**Requirement**
Every single record below is to be reproduced exactly.

**Data records**
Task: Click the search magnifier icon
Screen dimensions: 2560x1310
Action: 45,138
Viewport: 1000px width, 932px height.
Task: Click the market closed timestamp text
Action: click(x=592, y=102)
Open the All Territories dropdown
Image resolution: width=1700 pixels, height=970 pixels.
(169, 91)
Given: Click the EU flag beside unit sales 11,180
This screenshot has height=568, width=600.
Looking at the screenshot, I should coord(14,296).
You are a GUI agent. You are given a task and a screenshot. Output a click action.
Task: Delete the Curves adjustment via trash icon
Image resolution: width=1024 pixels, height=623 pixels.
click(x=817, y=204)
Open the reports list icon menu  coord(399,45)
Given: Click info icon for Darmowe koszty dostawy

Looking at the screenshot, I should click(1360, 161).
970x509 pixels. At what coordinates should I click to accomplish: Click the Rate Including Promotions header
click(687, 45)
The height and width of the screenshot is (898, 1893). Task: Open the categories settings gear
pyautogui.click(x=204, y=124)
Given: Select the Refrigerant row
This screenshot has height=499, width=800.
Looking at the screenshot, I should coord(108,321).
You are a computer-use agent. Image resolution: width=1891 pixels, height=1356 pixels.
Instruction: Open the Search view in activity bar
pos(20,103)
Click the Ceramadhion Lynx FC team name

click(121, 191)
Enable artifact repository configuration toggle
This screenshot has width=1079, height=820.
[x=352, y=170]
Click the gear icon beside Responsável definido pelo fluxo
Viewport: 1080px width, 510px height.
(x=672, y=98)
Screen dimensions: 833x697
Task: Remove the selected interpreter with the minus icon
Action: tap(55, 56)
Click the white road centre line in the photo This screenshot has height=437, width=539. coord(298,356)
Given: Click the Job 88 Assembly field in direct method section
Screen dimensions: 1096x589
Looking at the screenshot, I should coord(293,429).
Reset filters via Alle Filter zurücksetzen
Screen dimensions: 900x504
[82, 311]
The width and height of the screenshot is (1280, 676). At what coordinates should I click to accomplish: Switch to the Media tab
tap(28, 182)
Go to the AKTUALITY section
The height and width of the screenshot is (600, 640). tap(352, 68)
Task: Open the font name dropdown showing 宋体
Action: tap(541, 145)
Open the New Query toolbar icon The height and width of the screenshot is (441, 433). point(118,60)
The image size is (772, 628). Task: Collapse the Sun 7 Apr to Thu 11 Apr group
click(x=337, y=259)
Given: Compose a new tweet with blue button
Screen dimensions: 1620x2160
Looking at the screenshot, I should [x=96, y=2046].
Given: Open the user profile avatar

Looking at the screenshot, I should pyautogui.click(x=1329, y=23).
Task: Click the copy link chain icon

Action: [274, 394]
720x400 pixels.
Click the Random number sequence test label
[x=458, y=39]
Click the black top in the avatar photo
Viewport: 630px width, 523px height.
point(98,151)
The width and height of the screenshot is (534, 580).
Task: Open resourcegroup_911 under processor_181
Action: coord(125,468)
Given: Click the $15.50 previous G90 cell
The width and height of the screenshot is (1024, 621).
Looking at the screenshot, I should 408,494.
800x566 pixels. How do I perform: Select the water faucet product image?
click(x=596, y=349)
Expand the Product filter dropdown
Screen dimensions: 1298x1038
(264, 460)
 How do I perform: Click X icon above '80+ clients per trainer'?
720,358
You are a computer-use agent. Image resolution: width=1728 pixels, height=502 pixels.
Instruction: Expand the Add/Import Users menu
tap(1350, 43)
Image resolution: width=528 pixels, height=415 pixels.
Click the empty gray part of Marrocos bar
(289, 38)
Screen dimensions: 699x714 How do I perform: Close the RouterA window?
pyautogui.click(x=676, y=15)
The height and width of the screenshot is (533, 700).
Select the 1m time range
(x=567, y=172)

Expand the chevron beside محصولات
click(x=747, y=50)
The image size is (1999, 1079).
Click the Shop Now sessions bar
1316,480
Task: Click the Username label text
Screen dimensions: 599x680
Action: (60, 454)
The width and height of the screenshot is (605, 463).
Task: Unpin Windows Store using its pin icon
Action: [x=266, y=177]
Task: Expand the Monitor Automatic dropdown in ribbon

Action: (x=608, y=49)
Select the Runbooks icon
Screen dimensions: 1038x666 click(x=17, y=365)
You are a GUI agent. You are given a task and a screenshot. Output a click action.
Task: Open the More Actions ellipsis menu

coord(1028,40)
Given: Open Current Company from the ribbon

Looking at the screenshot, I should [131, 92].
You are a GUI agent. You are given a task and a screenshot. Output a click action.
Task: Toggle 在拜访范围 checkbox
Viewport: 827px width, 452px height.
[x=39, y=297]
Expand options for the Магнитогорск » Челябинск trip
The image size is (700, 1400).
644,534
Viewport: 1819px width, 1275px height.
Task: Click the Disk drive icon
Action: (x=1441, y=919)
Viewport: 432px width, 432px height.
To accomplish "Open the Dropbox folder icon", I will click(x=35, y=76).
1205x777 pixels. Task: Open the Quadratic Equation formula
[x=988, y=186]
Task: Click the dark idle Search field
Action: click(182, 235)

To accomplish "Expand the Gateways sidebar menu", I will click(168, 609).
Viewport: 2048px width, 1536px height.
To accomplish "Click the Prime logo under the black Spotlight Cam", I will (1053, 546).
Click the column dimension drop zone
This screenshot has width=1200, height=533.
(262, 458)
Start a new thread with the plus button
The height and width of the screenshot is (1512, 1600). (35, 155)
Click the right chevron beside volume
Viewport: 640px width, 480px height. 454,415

**Task solution**
Task: Click the search magnifier icon
Screen dimensions: 2560x1310
Action: 45,138
Viewport: 1000px width, 932px height.
Task: Click the market closed timestamp text
Action: click(x=592, y=102)
Open the All Territories dropdown
Image resolution: width=1700 pixels, height=970 pixels.
(169, 91)
Given: Click the EU flag beside unit sales 11,180
This screenshot has height=568, width=600.
Looking at the screenshot, I should coord(14,296).
You are a GUI agent. You are given a task and a screenshot. Output a click action.
Task: Delete the Curves adjustment via trash icon
Image resolution: width=1024 pixels, height=623 pixels.
click(x=817, y=204)
Open the reports list icon menu  coord(399,45)
Given: Click info icon for Darmowe koszty dostawy

Looking at the screenshot, I should click(1360, 161).
970x509 pixels. At what coordinates should I click to accomplish: Click the Rate Including Promotions header
click(687, 45)
The height and width of the screenshot is (898, 1893). Task: Open the categories settings gear
pyautogui.click(x=204, y=124)
Given: Select the Refrigerant row
This screenshot has height=499, width=800.
Looking at the screenshot, I should coord(108,321).
You are a computer-use agent. Image resolution: width=1891 pixels, height=1356 pixels.
Instruction: Open the Search view in activity bar
pos(20,103)
Click the Ceramadhion Lynx FC team name

click(121, 191)
Enable artifact repository configuration toggle
This screenshot has width=1079, height=820.
[x=352, y=170]
Click the gear icon beside Responsável definido pelo fluxo
Viewport: 1080px width, 510px height.
(x=672, y=98)
Screen dimensions: 833x697
Task: Remove the selected interpreter with the minus icon
Action: tap(55, 56)
Click the white road centre line in the photo This screenshot has height=437, width=539. coord(298,356)
Given: Click the Job 88 Assembly field in direct method section
Screen dimensions: 1096x589
Looking at the screenshot, I should coord(293,429).
Reset filters via Alle Filter zurücksetzen
Screen dimensions: 900x504
[82, 311]
The width and height of the screenshot is (1280, 676). At what coordinates should I click to accomplish: Switch to the Media tab
tap(28, 182)
Go to the AKTUALITY section
The height and width of the screenshot is (600, 640). tap(352, 68)
Task: Open the font name dropdown showing 宋体
Action: tap(541, 145)
Open the New Query toolbar icon The height and width of the screenshot is (441, 433). point(118,60)
The image size is (772, 628). Task: Collapse the Sun 7 Apr to Thu 11 Apr group
click(x=337, y=259)
Given: Compose a new tweet with blue button
Screen dimensions: 1620x2160
Looking at the screenshot, I should [x=96, y=2046].
Given: Open the user profile avatar

Looking at the screenshot, I should pyautogui.click(x=1329, y=23).
Task: Click the copy link chain icon

Action: [274, 394]
720x400 pixels.
Click the Random number sequence test label
[x=458, y=39]
Click the black top in the avatar photo
Viewport: 630px width, 523px height.
point(98,151)
The width and height of the screenshot is (534, 580).
Task: Open resourcegroup_911 under processor_181
Action: coord(125,468)
Given: Click the $15.50 previous G90 cell
The width and height of the screenshot is (1024, 621).
Looking at the screenshot, I should 408,494.
800x566 pixels. How do I perform: Select the water faucet product image?
click(x=596, y=349)
Expand the Product filter dropdown
Screen dimensions: 1298x1038
(264, 460)
 How do I perform: Click X icon above '80+ clients per trainer'?
720,358
You are a computer-use agent. Image resolution: width=1728 pixels, height=502 pixels.
Instruction: Expand the Add/Import Users menu
tap(1350, 43)
Image resolution: width=528 pixels, height=415 pixels.
Click the empty gray part of Marrocos bar
(289, 38)
Screen dimensions: 699x714 How do I perform: Close the RouterA window?
pyautogui.click(x=676, y=15)
The height and width of the screenshot is (533, 700).
Select the 1m time range
(x=567, y=172)

Expand the chevron beside محصولات
click(x=747, y=50)
The image size is (1999, 1079).
Click the Shop Now sessions bar
1316,480
Task: Click the Username label text
Screen dimensions: 599x680
Action: (60, 454)
The width and height of the screenshot is (605, 463).
Task: Unpin Windows Store using its pin icon
Action: [x=266, y=177]
Task: Expand the Monitor Automatic dropdown in ribbon

Action: (x=608, y=49)
Select the Runbooks icon
Screen dimensions: 1038x666 click(x=17, y=365)
You are a GUI agent. You are given a task and a screenshot. Output a click action.
Task: Open the More Actions ellipsis menu

coord(1028,40)
Given: Open Current Company from the ribbon

Looking at the screenshot, I should [131, 92].
You are a GUI agent. You are given a task and a screenshot. Output a click action.
Task: Toggle 在拜访范围 checkbox
Viewport: 827px width, 452px height.
[x=39, y=297]
Expand options for the Магнитогорск » Челябинск trip
The image size is (700, 1400).
644,534
Viewport: 1819px width, 1275px height.
Task: Click the Disk drive icon
Action: (x=1441, y=919)
Viewport: 432px width, 432px height.
To accomplish "Open the Dropbox folder icon", I will click(x=35, y=76).
1205x777 pixels. Task: Open the Quadratic Equation formula
[x=988, y=186]
Task: Click the dark idle Search field
Action: click(182, 235)

To accomplish "Expand the Gateways sidebar menu", I will click(168, 609).
Viewport: 2048px width, 1536px height.
To accomplish "Click the Prime logo under the black Spotlight Cam", I will (1053, 546).
Click the column dimension drop zone
This screenshot has width=1200, height=533.
(262, 458)
Start a new thread with the plus button
The height and width of the screenshot is (1512, 1600). (35, 155)
Click the right chevron beside volume
Viewport: 640px width, 480px height. 454,415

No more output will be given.